Figure 6 shows visualizations of geometric reconstruction error as heat maps for a male and female subject before and after fine-tuning the d=4284 3DAE model with high resolution Shape Up! and CAESAR data. Without fine-tuning, the 3DAE model was equivalent to the work presented in Zhou et al. [18] trained exclusively on DFAUST data and achieved a 3D reconstruction error of 8.7 mm, as opposed to the 2.0 mm shown in Table 2 for the finetuned model. This model generalized very poorly to unseen scans of many unique individuals such as in Shape Up!, as DFAUST only contained 10 unique individuals captured in thousands of different poses. A 3DAE model for clinical machine learning applications needs to generalize well to any individual scanned from the general population in a neutral pose. Our fine-tuned model represented the non-rigid, identity-dependent deformations of unique individuals much more accurately.
Withholding non-SUA data from 3DAE training did not improve 3D reconstruction error on SUA test meshes. In all three ablation trials, reconstruction accuracy on the same SUA test set (2.58mm, 2.71mm, 2.76mm for removing only SUK, only CAESAR, and both, respectively) was worse than the model trained on all data combined (reconstruction accuracy of 2.57) in Table 3. This ablation result validates the inclusion of a diverse dataset across multiple collection protocols.
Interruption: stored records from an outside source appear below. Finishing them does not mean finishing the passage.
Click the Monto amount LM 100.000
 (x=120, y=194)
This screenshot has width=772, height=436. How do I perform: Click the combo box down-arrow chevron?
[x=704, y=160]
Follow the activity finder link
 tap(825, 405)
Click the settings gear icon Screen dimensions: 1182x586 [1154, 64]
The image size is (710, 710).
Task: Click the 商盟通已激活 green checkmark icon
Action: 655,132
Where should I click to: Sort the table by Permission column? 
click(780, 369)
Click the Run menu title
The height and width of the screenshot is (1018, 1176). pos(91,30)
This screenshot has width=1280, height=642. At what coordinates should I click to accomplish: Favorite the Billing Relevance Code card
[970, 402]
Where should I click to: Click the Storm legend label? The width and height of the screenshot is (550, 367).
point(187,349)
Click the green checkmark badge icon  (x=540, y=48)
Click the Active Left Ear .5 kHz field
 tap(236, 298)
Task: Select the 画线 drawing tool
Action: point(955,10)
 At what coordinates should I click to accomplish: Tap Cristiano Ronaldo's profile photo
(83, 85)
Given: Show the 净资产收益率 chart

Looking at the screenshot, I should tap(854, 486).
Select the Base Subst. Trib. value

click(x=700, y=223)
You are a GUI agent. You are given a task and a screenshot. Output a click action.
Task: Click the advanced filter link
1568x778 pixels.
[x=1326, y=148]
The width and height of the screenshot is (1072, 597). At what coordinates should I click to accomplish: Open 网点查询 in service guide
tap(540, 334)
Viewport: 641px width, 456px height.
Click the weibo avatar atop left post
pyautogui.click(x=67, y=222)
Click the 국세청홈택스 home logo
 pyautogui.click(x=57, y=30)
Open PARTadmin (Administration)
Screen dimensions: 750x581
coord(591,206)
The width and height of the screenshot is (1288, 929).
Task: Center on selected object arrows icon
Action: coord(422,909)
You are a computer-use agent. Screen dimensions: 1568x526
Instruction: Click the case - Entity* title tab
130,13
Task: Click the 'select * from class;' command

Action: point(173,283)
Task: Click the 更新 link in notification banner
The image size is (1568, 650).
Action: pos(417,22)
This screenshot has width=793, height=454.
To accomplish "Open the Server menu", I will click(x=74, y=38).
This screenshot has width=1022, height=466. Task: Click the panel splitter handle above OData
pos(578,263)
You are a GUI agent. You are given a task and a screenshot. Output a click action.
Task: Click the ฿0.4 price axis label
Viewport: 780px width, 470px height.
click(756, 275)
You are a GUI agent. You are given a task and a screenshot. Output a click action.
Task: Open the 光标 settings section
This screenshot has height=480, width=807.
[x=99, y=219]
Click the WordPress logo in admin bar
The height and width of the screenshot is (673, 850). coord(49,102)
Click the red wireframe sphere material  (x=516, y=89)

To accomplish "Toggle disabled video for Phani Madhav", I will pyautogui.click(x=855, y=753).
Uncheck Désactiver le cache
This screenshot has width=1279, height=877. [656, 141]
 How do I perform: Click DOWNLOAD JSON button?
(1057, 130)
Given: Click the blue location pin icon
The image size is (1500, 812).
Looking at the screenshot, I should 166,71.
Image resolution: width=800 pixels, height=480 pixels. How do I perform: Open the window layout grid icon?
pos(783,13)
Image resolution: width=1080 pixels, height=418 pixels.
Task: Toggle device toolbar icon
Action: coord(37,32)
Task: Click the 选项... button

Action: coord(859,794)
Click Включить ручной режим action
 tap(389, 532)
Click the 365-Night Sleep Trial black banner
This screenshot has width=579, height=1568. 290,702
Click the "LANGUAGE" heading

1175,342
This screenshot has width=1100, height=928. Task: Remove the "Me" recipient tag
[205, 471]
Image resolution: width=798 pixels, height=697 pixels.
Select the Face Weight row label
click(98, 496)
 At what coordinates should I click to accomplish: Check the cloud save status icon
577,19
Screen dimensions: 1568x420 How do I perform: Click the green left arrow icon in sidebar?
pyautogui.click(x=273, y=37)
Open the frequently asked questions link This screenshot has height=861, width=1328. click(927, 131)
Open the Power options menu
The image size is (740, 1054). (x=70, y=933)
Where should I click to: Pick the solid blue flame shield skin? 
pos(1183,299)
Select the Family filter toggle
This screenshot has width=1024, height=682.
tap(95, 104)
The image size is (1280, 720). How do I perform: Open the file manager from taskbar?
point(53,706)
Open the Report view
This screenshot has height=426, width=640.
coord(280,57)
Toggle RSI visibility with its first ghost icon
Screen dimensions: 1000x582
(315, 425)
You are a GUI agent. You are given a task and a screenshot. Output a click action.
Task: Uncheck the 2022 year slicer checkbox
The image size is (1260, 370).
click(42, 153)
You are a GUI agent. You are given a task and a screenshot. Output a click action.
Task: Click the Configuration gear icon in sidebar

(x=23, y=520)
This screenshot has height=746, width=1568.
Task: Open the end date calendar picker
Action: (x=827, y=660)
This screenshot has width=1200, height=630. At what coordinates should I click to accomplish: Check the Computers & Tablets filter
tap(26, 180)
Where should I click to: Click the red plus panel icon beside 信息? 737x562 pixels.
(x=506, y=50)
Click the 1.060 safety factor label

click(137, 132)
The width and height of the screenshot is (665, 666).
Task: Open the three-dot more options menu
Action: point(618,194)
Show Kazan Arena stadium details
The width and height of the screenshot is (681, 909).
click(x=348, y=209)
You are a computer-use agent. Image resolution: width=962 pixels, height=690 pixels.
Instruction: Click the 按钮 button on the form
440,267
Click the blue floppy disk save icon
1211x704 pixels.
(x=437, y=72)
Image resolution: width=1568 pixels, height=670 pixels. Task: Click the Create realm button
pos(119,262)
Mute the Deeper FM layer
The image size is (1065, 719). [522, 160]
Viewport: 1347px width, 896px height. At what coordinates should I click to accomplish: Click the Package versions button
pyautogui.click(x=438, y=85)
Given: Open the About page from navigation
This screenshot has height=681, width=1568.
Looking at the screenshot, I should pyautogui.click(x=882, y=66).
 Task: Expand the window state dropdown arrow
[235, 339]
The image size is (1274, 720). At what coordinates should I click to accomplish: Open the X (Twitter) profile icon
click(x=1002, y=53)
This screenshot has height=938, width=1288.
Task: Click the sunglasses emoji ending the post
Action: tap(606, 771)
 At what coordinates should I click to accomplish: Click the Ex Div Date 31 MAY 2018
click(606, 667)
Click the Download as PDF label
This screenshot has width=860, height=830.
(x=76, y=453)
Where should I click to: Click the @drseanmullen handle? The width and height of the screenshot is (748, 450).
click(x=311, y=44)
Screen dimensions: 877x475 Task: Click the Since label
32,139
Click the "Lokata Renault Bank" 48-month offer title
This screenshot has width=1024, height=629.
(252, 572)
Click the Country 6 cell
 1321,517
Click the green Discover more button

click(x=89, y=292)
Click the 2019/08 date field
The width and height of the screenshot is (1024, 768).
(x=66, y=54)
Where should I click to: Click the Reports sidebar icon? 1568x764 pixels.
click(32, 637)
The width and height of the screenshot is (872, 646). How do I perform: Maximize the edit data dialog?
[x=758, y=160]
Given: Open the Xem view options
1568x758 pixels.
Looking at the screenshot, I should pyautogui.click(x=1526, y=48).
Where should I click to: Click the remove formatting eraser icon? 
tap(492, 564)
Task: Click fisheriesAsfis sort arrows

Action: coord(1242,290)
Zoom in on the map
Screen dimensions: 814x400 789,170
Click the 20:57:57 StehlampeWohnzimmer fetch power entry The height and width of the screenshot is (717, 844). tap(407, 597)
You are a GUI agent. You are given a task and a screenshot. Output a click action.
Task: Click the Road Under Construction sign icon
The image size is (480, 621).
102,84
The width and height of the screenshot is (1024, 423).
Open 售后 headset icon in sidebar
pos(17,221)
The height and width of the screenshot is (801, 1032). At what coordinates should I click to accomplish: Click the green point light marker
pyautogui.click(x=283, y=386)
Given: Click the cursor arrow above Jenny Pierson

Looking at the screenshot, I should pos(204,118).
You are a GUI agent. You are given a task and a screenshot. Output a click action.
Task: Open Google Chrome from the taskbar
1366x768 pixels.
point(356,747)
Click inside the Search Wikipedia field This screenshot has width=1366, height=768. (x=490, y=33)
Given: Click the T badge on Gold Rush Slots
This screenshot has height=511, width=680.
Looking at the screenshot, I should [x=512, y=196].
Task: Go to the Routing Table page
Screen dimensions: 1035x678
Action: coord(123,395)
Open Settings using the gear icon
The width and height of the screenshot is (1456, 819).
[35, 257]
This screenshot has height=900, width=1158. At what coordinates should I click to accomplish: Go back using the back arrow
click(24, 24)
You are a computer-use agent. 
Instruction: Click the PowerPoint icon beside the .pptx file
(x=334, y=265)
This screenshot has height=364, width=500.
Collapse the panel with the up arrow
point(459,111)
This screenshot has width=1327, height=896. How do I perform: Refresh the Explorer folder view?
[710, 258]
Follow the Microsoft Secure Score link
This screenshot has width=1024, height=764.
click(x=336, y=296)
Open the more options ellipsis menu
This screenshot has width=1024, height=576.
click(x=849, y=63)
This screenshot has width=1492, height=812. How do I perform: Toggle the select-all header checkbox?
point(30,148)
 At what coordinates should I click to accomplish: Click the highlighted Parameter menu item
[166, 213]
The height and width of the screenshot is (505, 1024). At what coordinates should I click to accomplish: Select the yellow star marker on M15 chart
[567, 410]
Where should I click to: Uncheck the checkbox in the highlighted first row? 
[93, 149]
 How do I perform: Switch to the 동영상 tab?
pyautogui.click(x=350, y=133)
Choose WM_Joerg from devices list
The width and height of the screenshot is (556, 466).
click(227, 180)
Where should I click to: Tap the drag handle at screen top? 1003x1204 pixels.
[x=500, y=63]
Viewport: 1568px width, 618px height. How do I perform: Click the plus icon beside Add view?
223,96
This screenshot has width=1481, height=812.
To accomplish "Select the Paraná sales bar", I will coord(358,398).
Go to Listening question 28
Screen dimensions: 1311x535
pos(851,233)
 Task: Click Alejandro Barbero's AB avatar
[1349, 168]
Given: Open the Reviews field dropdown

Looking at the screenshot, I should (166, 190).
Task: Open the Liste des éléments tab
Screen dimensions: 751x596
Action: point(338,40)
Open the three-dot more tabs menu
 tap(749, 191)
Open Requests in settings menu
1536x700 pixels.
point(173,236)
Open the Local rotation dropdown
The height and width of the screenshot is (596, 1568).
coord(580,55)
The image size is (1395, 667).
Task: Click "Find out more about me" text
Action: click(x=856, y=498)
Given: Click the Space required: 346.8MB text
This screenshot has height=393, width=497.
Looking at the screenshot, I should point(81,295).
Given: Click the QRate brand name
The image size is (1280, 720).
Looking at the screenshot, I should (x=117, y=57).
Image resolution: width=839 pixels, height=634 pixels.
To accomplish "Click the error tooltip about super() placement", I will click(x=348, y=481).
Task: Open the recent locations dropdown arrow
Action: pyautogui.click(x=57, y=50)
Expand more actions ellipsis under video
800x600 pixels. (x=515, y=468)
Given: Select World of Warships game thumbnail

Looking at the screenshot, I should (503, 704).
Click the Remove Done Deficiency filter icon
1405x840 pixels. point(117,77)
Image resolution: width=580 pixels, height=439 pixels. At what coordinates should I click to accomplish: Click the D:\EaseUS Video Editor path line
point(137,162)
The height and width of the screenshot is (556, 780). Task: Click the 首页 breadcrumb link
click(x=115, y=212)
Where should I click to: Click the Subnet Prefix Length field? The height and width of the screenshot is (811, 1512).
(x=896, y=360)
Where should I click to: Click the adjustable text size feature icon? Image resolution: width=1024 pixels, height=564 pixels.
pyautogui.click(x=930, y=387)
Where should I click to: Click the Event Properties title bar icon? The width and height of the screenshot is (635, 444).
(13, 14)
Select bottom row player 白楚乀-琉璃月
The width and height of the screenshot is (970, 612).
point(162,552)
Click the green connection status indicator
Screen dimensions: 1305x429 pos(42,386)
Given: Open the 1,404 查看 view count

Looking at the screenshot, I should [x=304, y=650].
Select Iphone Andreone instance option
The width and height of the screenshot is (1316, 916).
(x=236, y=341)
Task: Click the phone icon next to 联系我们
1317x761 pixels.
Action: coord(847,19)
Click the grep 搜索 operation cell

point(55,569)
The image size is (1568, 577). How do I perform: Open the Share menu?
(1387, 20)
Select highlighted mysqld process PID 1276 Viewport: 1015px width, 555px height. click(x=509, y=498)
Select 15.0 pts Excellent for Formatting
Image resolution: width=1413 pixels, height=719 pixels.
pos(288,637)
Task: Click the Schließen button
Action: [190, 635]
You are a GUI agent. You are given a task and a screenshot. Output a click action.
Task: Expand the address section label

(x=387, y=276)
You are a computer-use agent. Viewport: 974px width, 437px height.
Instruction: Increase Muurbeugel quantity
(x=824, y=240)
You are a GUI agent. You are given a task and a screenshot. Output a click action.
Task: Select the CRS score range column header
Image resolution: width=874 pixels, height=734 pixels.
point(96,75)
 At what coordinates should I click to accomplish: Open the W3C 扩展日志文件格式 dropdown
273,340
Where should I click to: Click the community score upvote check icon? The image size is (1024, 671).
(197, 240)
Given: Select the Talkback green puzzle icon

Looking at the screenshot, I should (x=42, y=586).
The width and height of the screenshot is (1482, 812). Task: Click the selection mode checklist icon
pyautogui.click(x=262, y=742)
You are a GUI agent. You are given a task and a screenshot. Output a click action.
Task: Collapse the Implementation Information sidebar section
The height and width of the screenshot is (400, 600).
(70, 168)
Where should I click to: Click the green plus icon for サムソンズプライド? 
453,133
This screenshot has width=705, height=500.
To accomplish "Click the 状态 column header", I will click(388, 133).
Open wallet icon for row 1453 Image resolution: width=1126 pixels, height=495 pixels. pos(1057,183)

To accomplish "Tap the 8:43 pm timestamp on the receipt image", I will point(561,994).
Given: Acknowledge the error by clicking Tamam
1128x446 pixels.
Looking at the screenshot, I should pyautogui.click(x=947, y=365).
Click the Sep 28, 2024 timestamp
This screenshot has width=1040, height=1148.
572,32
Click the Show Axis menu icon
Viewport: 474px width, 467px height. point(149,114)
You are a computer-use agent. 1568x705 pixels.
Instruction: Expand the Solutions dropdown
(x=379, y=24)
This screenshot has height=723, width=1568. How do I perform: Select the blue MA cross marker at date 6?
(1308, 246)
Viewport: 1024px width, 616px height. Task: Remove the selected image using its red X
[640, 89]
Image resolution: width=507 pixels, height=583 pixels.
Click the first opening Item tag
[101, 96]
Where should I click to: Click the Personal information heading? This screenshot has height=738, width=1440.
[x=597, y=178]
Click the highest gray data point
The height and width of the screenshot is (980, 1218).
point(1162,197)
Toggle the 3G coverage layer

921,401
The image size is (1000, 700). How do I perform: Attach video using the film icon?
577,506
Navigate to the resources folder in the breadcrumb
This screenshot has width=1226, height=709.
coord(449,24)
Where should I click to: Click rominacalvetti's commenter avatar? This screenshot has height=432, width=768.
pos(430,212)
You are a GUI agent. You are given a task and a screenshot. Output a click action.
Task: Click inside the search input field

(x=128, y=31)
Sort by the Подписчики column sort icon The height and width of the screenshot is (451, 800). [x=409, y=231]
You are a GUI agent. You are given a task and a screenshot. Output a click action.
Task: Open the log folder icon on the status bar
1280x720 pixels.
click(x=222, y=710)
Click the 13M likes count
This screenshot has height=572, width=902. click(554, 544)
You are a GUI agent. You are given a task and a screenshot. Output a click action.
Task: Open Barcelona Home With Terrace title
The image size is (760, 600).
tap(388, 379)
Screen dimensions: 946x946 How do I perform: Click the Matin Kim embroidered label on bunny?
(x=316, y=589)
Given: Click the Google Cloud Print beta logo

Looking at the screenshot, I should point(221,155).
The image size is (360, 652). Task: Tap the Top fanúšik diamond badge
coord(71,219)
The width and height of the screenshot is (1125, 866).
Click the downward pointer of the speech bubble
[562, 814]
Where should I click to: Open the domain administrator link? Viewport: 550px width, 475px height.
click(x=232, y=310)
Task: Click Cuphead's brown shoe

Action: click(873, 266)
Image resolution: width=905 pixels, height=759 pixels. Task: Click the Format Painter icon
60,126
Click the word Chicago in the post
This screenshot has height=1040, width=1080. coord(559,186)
GPR models trained on the 3DAE model excluding SUK data showed 1% difference in RMSE in both directions. Not all target variables were uniformly lower in error when including versus excluding SUK. The variation could be attributed to noise and does not justify excluding SUK. Excluding CAESAR data from the training scans had similarly negligible effects on male prediction accuracy but increased female RMSEs without exception by up to 4%. Excluding both SUK and CAESAR produced results similar to the case where only CAESAR was excluded, but with even higher errors in females. Overall, we found that including all available 3D mesh data when training shape and regression models produced the lowest errors for 3D reconstruction and body composition prediction.